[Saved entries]
- - - -

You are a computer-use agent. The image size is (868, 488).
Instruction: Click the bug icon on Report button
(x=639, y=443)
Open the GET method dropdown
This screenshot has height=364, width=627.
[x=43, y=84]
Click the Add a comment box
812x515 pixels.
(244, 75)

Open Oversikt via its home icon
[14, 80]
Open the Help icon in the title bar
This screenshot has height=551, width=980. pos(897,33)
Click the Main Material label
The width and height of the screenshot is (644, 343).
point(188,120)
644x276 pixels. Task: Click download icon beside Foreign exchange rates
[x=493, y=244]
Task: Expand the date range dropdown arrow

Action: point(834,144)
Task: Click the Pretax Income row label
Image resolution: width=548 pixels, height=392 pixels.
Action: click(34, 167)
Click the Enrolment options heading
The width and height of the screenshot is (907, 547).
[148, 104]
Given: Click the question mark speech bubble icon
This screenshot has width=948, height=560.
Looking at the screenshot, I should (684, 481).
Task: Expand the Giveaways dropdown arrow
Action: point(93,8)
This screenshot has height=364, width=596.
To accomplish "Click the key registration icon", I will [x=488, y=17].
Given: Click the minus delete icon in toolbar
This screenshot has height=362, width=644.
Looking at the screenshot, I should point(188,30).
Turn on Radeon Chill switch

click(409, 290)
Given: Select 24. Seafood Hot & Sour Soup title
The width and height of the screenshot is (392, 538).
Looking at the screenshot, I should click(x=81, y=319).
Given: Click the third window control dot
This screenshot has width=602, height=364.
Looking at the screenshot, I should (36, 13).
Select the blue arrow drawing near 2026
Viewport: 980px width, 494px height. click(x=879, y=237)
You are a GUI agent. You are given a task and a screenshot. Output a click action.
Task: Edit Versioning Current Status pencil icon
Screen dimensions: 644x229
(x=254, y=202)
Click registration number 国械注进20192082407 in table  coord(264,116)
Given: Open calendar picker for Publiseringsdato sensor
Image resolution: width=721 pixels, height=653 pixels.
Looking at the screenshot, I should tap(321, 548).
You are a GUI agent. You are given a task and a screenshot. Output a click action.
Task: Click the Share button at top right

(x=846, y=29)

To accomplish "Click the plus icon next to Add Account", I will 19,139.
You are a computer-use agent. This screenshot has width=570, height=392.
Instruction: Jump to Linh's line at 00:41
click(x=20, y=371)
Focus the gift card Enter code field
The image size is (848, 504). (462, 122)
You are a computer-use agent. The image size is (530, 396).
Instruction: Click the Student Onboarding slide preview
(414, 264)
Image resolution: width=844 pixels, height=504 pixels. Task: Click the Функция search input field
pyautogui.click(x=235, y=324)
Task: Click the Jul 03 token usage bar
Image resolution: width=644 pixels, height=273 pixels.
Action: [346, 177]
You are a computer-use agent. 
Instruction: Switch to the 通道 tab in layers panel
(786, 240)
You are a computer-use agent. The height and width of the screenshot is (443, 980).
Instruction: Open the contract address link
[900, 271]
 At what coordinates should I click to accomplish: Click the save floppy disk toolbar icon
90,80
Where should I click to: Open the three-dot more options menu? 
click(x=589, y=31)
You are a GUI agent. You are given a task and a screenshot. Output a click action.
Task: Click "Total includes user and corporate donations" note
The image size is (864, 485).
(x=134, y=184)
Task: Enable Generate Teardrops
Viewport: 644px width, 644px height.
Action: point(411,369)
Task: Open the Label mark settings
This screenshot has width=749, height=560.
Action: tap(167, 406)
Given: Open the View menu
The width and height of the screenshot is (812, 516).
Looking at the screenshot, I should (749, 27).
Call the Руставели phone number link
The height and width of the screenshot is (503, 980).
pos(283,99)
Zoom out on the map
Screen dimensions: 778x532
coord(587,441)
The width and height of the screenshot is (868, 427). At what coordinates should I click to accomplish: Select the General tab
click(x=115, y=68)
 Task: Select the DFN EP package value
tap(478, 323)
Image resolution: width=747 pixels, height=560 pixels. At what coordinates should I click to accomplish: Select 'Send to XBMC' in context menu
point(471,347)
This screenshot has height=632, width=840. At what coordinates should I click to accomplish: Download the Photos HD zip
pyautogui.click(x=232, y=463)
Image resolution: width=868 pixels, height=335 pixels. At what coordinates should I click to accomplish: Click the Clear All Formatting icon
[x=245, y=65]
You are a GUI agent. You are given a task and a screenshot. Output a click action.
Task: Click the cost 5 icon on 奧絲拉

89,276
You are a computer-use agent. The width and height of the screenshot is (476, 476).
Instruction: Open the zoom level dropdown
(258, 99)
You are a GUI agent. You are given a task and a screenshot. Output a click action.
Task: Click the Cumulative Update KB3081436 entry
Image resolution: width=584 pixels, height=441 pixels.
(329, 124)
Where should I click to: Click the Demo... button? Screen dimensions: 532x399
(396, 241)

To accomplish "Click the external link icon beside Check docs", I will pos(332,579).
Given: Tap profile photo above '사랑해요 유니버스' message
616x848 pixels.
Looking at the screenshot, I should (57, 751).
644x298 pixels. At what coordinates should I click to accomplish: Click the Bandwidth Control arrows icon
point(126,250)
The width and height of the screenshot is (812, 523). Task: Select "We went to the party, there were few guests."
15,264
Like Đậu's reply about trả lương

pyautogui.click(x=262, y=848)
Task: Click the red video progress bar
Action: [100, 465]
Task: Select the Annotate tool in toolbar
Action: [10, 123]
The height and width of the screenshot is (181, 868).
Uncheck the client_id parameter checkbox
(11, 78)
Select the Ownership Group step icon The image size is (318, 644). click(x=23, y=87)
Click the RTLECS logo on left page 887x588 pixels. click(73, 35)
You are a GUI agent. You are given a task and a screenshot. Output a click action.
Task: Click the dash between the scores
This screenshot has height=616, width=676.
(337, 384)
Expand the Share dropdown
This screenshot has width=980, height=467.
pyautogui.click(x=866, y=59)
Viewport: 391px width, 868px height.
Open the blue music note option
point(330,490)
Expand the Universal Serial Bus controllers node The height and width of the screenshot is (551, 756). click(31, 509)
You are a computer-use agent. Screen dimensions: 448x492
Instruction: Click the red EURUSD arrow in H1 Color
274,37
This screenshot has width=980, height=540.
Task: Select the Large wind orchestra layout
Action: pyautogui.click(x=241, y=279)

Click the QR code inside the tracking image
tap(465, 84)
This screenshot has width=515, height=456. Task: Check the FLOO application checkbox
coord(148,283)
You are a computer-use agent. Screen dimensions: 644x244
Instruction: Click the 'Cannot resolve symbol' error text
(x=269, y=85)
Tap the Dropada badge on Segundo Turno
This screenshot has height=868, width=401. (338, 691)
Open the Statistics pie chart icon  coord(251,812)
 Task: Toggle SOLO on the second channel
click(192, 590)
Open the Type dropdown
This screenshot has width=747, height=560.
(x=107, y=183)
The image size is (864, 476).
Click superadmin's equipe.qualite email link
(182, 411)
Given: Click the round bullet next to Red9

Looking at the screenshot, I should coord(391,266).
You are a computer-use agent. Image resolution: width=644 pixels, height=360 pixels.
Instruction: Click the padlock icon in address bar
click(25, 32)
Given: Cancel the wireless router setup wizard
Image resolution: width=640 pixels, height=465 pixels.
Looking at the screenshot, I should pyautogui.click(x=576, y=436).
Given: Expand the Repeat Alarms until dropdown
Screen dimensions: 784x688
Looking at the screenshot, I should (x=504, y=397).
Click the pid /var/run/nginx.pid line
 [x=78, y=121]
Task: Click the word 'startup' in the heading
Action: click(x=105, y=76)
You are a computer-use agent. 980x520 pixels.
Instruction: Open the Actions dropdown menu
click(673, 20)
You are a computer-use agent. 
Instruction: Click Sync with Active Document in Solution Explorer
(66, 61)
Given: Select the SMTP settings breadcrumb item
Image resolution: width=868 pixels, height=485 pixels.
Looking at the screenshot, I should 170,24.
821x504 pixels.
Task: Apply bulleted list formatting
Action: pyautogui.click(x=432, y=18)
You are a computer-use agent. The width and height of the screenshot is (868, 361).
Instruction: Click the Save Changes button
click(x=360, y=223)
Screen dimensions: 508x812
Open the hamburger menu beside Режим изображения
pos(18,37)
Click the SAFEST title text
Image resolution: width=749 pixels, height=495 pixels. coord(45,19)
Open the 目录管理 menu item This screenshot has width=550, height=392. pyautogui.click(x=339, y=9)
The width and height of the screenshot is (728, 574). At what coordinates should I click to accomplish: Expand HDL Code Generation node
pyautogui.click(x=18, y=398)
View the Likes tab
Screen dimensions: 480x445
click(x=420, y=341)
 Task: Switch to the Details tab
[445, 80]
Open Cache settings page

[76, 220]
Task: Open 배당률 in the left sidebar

- - - -

### WORK TASK
Gather from the data above every line with the string "item".

### PROBLEM SOLUTION
Given: Select the SMTP settings breadcrumb item
Open the 目录管理 menu item This screenshot has width=550, height=392. pyautogui.click(x=339, y=9)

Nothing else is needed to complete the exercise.